Text shown |
---

If you read our Curse of the Cussing Skier post, you know I’m not the potty mouth of the family. But over the summer, Tanner hosted his annual Los Gatos Youth Theatre co-ed slumber party.
Some teenage boys might think doing theatre is uncool, but my guys are no dummies. For every one guy at the soiree, there were five funny, creative, head-on-straight girls. As a mom to dudes, I’m a sucker for having these exotic creatures in our home.
Everyone showed up around 5 p.m. Jimmy & I waited on the kids, offering poolside service on a par with the Four Seasons—young, unlined faces were spritzed with Evian, snacks and soda were delivered to the jacuzzi, and the whole backyard twinkled with colorful lights.
The gang finished swimming well after dark, and crammed into our long, narrow family room (aka “the bowling alley”) where they began perusing movies On Demand. Around 11, Jimmy and I retired to our bedroom. Right before my head hit the pillow, I whispered sweetly, “That wasn’t so bad!”
An hour later I was still wide awake. Our home is small. I could hear everything. All I could think of was “Go the F**k to Sleep.” If you aren’t familiar, the NY Times best selling bedtime story for parents was written by an exhausted and exasperated dad, Adam Mansbach. Narrated by Samuel L. Jackson, the story captures the frustrations of sealing the bedtime deal with procrastinating kids.
As I lay seething in bed that night too pissed off to count sheep, I wrote my own version of Go the F**k to Sleep…
Mom, can I have my theatre friends over, you begged. I’ll clean the house, even sweep.
We’ll swim, hang out and by a decent hour, fall fast asleep!
Okay, I agreed, but after midnight, I don’t want to hear a peep.
Mama’s almost 50, lookin’ a little haggard. Needs her Botox and f**kin’ beauty sleep.

---

Check your understanding |
**A)** Summarize the blog post in two sentences.
**B)** Rewrite the stretch of the blog post from "If you read" through "co-ed slumber party.", substituting "sleepover" for "slumber party".

[Records from a data collection]

---

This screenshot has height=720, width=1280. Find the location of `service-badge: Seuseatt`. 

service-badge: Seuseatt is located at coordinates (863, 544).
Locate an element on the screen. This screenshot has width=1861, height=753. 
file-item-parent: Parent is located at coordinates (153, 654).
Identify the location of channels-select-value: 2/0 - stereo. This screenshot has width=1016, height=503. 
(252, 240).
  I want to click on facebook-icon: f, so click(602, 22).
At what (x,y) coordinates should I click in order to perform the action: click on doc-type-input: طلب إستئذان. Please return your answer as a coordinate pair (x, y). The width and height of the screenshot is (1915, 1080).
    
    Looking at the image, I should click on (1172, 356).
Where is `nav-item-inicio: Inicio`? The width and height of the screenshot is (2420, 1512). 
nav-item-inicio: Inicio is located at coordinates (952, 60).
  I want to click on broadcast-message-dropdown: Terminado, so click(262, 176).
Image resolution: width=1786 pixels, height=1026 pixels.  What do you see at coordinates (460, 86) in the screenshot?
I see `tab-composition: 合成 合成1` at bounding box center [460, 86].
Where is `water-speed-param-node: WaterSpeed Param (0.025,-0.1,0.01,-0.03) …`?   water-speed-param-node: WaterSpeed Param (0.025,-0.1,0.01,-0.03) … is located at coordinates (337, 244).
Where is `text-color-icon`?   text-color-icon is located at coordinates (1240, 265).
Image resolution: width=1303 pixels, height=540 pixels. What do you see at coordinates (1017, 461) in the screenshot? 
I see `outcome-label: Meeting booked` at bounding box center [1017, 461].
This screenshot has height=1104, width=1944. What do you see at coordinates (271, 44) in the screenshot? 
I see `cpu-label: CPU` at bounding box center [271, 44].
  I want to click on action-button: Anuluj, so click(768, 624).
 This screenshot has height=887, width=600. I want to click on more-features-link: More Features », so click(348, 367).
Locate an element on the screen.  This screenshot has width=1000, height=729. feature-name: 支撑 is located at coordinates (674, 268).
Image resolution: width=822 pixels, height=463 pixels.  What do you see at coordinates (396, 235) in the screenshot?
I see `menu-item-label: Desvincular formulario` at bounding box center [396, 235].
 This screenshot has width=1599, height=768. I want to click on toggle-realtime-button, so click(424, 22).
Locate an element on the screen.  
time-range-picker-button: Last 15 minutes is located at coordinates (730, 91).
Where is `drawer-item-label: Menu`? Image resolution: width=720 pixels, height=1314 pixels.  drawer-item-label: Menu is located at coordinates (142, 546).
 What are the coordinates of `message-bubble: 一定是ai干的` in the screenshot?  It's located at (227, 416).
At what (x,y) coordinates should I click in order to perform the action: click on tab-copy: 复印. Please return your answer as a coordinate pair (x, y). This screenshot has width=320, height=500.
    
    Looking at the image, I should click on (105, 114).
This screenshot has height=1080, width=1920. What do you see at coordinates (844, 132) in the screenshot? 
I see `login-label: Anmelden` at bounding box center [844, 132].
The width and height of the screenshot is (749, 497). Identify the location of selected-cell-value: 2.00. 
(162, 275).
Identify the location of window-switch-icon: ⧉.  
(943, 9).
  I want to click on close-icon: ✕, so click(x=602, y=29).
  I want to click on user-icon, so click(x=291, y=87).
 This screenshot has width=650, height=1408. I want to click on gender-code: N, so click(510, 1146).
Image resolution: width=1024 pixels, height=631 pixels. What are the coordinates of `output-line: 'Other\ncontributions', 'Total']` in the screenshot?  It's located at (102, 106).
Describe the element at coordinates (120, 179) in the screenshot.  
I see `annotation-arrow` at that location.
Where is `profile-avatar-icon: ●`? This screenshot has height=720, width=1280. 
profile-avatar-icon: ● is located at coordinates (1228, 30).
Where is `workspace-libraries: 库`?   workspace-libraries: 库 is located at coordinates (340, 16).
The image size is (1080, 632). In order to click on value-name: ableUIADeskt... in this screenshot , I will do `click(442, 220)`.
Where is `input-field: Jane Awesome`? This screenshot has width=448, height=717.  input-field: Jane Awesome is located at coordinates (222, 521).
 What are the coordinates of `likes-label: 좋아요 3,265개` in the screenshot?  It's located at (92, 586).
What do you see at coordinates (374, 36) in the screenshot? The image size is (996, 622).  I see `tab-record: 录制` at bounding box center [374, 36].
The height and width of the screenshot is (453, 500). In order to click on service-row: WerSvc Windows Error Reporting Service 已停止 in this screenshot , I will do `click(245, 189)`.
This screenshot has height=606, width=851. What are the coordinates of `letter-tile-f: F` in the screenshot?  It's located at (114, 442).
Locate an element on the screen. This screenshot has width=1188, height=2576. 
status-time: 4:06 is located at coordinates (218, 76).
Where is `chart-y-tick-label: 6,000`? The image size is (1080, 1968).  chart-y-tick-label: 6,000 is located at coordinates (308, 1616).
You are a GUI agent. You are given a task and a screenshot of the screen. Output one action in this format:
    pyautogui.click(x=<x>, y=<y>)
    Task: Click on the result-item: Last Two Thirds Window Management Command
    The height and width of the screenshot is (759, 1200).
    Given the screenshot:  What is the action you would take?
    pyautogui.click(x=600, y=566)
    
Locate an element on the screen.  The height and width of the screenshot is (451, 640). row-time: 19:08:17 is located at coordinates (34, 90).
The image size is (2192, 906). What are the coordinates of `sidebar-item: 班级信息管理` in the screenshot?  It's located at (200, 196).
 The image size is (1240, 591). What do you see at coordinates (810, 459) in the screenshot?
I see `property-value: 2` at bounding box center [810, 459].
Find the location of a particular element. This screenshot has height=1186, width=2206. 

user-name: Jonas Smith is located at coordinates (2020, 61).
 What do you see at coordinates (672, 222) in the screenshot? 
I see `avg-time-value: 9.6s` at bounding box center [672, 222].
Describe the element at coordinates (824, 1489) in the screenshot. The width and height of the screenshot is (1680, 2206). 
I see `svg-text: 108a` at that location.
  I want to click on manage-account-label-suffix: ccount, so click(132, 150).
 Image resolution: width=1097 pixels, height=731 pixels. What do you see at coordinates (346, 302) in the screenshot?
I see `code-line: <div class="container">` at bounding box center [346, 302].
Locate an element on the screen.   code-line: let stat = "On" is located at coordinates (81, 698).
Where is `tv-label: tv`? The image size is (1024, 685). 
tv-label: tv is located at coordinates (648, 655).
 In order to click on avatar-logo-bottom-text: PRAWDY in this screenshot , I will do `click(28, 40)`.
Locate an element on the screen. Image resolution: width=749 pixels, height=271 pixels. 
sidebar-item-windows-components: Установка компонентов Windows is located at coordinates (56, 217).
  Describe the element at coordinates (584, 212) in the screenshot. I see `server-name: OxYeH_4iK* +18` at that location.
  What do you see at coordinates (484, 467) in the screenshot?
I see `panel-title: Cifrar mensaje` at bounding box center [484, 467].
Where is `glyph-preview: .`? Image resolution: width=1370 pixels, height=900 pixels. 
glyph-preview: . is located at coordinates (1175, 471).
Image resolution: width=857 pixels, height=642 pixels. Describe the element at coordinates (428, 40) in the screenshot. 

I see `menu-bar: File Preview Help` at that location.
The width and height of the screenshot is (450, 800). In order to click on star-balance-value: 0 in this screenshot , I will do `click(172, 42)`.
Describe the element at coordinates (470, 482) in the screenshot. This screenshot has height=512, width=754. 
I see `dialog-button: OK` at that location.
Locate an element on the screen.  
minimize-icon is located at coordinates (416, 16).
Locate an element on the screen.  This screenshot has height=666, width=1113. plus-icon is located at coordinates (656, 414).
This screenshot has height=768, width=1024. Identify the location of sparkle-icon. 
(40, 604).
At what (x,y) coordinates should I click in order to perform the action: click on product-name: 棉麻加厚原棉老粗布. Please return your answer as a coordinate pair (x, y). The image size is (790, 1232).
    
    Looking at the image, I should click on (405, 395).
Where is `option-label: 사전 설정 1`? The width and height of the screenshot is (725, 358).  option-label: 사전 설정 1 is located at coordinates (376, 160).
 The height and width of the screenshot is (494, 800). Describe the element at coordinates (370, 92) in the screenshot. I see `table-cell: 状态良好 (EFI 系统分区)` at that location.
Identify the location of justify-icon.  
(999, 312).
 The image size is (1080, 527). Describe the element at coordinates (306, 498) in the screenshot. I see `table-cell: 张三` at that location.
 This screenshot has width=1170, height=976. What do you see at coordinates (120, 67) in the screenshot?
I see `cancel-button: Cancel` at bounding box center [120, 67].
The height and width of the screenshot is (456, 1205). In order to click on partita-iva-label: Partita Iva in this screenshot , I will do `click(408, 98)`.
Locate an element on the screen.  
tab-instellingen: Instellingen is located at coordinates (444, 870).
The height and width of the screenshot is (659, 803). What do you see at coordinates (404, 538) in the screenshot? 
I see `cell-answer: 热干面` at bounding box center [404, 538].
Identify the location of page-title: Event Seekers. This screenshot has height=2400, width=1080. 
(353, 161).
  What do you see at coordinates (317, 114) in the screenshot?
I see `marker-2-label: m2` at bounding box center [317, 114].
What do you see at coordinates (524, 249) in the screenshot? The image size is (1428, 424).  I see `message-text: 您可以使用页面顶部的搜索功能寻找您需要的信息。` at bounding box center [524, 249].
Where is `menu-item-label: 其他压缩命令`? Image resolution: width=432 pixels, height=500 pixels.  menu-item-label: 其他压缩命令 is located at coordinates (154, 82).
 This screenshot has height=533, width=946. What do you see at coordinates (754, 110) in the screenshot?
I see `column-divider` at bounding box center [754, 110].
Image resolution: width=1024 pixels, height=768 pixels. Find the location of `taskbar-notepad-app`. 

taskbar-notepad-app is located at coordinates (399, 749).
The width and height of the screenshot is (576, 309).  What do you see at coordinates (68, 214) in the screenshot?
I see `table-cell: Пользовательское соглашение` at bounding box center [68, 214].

---

Solutions per task |
**A)** Over the summer, Tanner hosted his annual Los Gatos Youth Theatre co-ed slumber party, and the parents gave the guests poolside service before going to their bedroom around 11. An hour later, still awake in a small home where everything could be heard, the writer began composing a personal version of "Go the F**k to Sleep," the best-selling bedtime story for parents by Adam Mansbach.

**B)**
If you read our Curse of the Cussing Skier post, you know I’m not the potty mouth of the family. But over the summer, Tanner hosted his annual Los Gatos Youth Theatre co-ed sleepover.